Jannik Sinner au sommet après sa victoire à Wimbledon pour la première fois le 13 juillet
Quelques jours seulement après avoir conquis son premier titre sur le célèbre court de Wimbledon, Jannik Sinner se trouve au sommet de sa carrière. En battant en finale son rival redoutable, Carlos Alcaraz, le jeune prodige italien a décroché son quatrième titre du Grand Chelem en carrière, inscrivant ainsi son nom dans la liste des grands du tennis mondial. Ce succès marque une étape importante dans son évolution et confirme tout le potentiel que le joueur de 22 ans possède sur les courts. La rivalité entre Sinner et Alcaraz est aujourd’hui au centre du circuit, et cette confrontation intense a offert un spectacle spectaculaire durant toute la quinzaine londonienne, avec un suspense à couper le souffle jusqu’au dernier point.
Après avoir préféré passer son tour lors de l’Open du Canada, Sinner se prépare désormais à faire son grand retour sur le circuit lors du Cincinnati Masters, avant de lancer sa saison américaine sur dur. La surface rapide de cette étape nord-américaine correspond parfaitement à ses qualités et à ses performances tout au long de sa carrière. Le jeune Italien a montré à plusieurs reprises qu’il était à l’aise sur ce type de terrain, et il cherchera à continuer sur cette lancée pour engranger de précieux points en vue des grands rendez-vous à venir.
Une préparation axée sur le revers slice avant le début de la tournée américaine
Sinner prévoit de participer au Cincinnati Masters, puis de se rendre à New York pour disputer l’US Open. L’an dernier, il a remporté ces deux tournois, ce qui lui confère une pression supplémentaire pour défendre ses titres et confirmer sa montée en puissance sur le circuit mondial. Afin d’être dans les meilleures conditions possibles, l’Italien travaille intensément à l’entraînement dans les semaines précédant sa reprise. Sur une vidéo publiée sur le réseau social X (ancien Twitter), on le voit s’entraîner au Monte Carlo Country Club, se concentrant particulièrement sur un coup qu’il joue rarement en match : son revers slice.
On le voit effectuer une série d’échanges, avant de conclure par un revers coup droit d’une puissance remarquable. C’est une démarche intéressante, car le revers slice n’est pas une arme habituelle dans son jeu en compétition, ce qui pourrait indiquer qu’il souhaite désormais l’intégrer de façon plus régulière dans sa stratégie. Cette évolution témoigne de sa volonté de diversifier son jeu et d’être prêt à exploiter toutes les opportunités sur le court, surtout lorsqu’il s’agit de déstabiliser ses adversaires.
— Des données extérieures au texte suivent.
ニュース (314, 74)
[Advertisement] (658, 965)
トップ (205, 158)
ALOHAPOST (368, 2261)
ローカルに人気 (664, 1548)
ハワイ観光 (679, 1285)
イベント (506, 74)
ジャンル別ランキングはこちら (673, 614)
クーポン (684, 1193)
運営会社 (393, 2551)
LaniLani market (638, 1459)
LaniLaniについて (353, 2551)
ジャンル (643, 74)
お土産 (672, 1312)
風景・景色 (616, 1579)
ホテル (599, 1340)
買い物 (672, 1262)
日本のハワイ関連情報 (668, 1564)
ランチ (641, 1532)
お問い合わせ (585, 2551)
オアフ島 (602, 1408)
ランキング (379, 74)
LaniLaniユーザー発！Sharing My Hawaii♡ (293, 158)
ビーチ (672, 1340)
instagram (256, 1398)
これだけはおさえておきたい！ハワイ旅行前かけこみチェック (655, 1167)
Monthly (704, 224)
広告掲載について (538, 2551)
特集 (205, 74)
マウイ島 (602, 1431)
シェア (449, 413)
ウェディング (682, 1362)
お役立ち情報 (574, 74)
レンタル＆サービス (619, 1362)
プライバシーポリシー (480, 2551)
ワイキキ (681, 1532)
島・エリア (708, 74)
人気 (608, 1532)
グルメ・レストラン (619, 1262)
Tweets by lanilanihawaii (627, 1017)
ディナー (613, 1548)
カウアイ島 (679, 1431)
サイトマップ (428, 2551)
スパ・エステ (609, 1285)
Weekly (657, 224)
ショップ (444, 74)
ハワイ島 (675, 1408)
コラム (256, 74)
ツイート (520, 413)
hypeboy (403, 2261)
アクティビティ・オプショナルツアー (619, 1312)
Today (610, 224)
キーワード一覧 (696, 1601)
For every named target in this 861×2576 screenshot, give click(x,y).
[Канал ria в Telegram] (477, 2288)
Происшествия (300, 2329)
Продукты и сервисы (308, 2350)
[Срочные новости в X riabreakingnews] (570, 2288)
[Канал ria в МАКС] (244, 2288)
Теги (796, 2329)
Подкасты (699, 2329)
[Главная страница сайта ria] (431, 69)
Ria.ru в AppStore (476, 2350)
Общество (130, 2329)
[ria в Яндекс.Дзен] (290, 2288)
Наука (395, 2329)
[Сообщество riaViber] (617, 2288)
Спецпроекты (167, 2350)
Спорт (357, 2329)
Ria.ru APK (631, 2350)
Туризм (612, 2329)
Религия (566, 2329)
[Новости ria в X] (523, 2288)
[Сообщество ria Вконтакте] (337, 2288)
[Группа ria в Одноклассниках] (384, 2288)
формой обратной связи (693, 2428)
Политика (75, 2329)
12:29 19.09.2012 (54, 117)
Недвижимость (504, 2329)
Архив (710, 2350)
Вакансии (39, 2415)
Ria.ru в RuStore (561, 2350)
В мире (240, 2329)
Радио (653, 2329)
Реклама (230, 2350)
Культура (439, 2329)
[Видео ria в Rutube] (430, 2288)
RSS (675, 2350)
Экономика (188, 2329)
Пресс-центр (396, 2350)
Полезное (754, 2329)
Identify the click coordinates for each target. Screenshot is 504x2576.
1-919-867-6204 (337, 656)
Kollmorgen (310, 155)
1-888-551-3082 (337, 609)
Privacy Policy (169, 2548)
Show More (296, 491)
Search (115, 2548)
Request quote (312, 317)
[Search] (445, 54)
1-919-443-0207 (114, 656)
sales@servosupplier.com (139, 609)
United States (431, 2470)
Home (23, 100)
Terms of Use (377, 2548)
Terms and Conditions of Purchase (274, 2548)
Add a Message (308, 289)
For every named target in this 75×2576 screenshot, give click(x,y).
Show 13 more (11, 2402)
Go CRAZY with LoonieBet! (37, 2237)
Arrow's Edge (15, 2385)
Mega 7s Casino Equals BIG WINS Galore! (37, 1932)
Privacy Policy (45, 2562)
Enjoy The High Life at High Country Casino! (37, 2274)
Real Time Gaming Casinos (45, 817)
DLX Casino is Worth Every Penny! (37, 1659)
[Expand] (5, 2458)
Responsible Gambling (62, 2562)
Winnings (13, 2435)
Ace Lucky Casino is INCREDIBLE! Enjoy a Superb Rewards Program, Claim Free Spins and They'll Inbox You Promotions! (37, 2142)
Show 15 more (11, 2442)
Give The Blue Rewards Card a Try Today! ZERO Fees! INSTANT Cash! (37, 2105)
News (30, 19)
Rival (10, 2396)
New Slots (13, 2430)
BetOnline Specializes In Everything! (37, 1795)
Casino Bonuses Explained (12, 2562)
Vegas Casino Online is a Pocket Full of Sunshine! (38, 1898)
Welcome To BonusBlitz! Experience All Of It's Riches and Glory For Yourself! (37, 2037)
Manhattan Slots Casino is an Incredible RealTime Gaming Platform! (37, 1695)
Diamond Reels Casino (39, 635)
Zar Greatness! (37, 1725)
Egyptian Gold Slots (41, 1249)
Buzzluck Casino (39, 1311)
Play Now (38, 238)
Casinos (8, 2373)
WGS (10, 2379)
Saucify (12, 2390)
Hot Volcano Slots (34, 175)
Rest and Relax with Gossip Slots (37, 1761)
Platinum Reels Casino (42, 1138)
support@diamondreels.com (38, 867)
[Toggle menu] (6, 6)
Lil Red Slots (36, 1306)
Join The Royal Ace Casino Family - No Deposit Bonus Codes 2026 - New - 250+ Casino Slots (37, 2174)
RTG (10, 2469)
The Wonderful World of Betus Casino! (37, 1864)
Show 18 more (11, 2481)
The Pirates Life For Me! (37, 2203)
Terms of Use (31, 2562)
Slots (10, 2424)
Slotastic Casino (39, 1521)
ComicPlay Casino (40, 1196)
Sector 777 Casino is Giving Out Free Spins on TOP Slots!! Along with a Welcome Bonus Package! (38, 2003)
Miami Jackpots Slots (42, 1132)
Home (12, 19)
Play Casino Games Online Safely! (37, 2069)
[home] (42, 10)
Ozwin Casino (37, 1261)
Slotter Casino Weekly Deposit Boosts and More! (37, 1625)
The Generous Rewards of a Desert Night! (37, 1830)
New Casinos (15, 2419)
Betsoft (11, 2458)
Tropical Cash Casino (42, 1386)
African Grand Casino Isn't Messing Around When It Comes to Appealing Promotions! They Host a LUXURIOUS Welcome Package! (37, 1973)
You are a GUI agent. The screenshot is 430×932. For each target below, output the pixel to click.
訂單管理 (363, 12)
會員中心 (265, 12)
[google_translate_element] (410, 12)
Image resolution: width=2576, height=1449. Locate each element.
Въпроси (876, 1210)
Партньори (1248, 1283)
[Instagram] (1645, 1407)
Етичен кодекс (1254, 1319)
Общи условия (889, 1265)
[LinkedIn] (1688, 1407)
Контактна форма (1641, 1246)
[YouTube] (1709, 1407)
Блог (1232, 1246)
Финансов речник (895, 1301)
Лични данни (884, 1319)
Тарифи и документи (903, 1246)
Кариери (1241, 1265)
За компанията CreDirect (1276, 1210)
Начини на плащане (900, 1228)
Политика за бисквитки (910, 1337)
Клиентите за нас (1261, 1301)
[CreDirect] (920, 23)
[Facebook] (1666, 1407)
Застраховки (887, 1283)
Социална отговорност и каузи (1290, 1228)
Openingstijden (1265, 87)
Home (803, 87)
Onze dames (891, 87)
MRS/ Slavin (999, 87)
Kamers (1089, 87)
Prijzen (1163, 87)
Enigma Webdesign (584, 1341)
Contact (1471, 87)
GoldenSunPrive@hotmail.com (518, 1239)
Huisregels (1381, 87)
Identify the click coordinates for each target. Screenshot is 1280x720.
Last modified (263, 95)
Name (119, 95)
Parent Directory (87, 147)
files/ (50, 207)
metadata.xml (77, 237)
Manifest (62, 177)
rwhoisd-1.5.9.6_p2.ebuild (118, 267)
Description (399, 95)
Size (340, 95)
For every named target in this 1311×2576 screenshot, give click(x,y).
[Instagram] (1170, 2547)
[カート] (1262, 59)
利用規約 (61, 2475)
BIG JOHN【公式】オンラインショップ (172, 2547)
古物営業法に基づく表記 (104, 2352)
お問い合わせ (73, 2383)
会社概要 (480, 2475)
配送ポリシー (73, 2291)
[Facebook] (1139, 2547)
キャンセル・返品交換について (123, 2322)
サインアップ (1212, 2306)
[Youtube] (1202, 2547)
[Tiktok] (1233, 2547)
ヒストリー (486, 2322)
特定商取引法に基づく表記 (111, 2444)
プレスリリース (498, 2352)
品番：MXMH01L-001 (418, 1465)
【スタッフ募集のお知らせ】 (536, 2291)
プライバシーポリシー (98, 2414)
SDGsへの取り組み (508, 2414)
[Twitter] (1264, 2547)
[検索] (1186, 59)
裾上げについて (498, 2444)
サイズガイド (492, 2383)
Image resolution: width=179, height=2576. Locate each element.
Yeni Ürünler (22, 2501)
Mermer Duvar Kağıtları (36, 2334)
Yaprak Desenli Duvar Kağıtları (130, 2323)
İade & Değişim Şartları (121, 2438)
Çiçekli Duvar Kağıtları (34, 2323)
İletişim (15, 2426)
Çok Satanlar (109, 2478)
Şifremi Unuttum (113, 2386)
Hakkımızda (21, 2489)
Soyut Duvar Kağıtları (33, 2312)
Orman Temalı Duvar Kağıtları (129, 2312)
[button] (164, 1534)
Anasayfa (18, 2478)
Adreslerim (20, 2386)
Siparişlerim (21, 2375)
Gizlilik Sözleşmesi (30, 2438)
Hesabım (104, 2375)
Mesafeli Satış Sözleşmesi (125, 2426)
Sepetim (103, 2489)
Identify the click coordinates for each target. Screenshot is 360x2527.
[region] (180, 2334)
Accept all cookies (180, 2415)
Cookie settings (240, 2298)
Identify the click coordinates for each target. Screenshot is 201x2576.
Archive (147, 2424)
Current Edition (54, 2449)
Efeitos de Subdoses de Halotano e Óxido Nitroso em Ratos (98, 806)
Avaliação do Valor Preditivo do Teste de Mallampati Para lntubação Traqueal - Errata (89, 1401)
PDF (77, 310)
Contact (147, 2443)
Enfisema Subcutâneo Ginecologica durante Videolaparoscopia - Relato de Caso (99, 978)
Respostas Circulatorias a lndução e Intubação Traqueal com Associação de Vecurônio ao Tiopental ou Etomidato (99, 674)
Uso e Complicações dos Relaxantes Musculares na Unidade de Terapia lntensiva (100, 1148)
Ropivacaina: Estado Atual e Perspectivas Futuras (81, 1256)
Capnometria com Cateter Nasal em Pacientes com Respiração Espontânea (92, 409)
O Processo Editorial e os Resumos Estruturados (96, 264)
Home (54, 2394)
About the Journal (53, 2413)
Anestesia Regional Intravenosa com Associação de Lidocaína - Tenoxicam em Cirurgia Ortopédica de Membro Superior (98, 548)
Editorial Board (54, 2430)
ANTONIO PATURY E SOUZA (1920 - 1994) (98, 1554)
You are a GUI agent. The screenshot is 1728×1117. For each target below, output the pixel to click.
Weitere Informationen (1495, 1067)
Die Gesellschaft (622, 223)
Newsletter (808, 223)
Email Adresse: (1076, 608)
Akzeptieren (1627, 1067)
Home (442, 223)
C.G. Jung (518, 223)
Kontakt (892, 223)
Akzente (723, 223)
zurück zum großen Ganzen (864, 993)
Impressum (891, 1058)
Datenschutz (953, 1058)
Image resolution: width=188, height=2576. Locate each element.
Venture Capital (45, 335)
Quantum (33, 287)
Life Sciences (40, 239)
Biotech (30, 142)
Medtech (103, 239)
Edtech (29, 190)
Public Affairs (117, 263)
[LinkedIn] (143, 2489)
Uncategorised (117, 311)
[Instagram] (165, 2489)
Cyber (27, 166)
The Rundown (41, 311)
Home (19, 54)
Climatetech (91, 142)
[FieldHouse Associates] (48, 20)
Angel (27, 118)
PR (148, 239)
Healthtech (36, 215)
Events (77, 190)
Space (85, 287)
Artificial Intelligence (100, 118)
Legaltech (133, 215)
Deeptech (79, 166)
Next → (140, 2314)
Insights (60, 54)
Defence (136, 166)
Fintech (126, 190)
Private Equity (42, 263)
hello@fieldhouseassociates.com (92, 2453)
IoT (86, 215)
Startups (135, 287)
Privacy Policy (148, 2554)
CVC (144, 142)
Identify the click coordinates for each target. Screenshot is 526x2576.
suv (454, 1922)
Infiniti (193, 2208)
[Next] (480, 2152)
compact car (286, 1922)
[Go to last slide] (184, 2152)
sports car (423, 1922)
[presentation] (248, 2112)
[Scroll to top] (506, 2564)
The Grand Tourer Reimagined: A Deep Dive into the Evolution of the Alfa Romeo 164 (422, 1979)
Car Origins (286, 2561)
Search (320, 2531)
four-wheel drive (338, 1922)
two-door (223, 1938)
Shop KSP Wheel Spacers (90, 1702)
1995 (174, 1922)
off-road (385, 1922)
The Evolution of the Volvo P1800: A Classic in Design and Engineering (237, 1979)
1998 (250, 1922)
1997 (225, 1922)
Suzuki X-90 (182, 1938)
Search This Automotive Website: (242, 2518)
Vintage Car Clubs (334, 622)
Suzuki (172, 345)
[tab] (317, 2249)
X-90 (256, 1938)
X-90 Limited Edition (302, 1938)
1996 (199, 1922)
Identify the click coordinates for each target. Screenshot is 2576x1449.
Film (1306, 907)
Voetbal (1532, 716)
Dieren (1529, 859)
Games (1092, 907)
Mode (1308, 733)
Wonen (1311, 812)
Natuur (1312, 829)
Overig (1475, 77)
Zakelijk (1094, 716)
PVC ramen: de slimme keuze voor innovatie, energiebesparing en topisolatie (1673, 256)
Pourquoi Jannik Sinner a-t-il décidé de ne pas participer à l’Open du Canada ?
Avant le Cincinnati Masters, la saison des Masters 1000 redémarre avec l’Open du Canada. Cependant, cette année, Sinner a choisi de faire l’impasse sur ce tournoi, tout comme Carlos Alcaraz, le quadruple vainqueur de Grand Chelem, Novak Djokovic, qui en possède 24, et le Britannique Jack Draper, classé parmi les meilleures têtes de série. La décision de Sinner ne doit rien au hasard : après sa victoire à Wimbledon, obtenue lors d’une période très courte avec l’Open du Canada seulement 13 jours plus tard, le jeune Italien a préféré prendre du repos afin de préserver sa santé et son énergie pour la suite.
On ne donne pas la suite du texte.